As I sat down to eat a meal at “Two Fat Indians” in Christchurch, my meal was a bit late. And out of the blue, a set of starters was placed in front of me.
I protested, of course, as I hadn’t ordered the starters. I was assured they were complimentary. It had been twenty minutes since I ordered my meal (they were counting on their computer system, not me), and though the meal was just a few minutes away, they offered me a set of starters absolutely free.
They fixed the experience. And the problem.
Most businesses do the wrong thing. When a customer mumbles and grumbles, they try to fix the problem. They see your fish is too salty. They offer to get the chef to cook you another fish with less salt.
Or lets say your hotel room was too noisy. They give you another hotel room on the same floor, or a different floor. Or maybe your website system fails and the client doesn’t get the download you promised. Well that’s easily fixed by sending the client the download, right?
No. No. No. And no.
Yes you need to fix the problem, but first you need to fix the experience. The experience I had at Two Fat Indians stood out, not because I can remember what I ate two years ago. It stood out because they fixed the experience.
By the very same token the experience I had at “Pacifica” (on Napier’s Marine Parade) will stick in my memory like a hornet’s nest. Because Pacifica refused to fix the experience, insisting they’d listened to my feedback and done their best to fix the problem.
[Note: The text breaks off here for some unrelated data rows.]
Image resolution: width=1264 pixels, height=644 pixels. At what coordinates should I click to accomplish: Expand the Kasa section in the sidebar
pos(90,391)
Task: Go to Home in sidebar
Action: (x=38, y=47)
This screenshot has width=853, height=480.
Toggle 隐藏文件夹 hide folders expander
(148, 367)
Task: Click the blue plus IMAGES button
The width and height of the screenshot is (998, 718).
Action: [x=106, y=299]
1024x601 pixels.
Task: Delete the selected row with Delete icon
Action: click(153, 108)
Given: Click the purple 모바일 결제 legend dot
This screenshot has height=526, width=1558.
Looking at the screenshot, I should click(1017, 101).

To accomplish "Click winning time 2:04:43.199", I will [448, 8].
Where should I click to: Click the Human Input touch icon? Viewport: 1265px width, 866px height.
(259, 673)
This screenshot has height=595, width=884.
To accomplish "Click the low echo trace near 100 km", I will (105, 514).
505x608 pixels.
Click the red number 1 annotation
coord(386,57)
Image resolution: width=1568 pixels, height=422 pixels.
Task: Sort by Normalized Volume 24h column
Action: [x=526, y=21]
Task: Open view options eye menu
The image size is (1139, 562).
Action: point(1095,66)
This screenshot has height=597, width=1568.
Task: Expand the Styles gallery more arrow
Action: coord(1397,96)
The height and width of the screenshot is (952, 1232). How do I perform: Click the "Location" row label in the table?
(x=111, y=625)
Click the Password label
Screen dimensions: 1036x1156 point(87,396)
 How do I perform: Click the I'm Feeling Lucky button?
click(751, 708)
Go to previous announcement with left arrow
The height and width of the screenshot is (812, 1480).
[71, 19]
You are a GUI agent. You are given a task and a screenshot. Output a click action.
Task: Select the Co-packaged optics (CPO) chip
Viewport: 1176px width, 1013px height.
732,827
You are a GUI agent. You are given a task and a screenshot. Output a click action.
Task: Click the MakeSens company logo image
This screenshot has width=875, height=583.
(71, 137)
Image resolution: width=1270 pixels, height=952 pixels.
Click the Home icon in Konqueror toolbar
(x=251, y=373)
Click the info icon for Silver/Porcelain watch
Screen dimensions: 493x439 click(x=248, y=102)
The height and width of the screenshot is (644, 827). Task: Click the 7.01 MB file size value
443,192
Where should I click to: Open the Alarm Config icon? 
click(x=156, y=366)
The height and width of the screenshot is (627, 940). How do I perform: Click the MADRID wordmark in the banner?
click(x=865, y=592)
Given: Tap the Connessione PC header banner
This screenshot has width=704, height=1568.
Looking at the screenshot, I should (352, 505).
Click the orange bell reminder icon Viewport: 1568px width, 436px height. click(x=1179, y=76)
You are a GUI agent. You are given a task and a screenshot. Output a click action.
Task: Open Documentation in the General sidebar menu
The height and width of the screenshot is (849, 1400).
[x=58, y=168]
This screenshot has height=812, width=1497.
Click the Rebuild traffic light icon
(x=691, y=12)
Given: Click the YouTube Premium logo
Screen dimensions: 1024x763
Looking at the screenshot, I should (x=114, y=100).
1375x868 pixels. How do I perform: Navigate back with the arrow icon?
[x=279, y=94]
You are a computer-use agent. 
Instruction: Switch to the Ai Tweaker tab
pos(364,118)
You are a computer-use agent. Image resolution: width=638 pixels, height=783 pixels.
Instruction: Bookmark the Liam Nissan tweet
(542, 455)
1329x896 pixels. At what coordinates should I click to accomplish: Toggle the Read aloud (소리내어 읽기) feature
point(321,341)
Correct. They had done just that. They did everything they could to fix the problem. And they completely missed out on fixing the experience.
Ironically, crappy businesses don’t need to fix the experience
When you run into a shoddy business, you get products or services that are full of holes. You rarely expect any kind of experience from crappy businesses. It’s when you’re dealing with the absolute “Rolex” of businesses like Pacifica or Two Fat Indians that your expectation increases exponentially. And what is expectation but the ‘experience?’
You can’t ever fix the problem
Let me give you an example. Last week a client wrote to us saying she hadn’t received some course materials we’d sent out. To our defence, we’d already sent out the material. We’d done our ‘job.’ And yes, we’d pop another batch of materials in the mail, and yes, that would be that, right?
It’s like a Humpty-Dumpty moment.
You’ve somehow dropped the ball. Whether you’re writing a book, selling a sofa, sending out course materials or serving Monk fish as a main meal, you’re going to get someone upset. And all the ‘kings horses and all the kings men’ can’t fix that Humpty Dumpty moment. You can try to fix the problem the best you can, but hey that’s part of your job.
That’s what the customer paid for. You’re not doing them a favour when you fix the problem. But you are doing them a favour when you fix the experience. And so it’s the experience you must focus on—and not the problem.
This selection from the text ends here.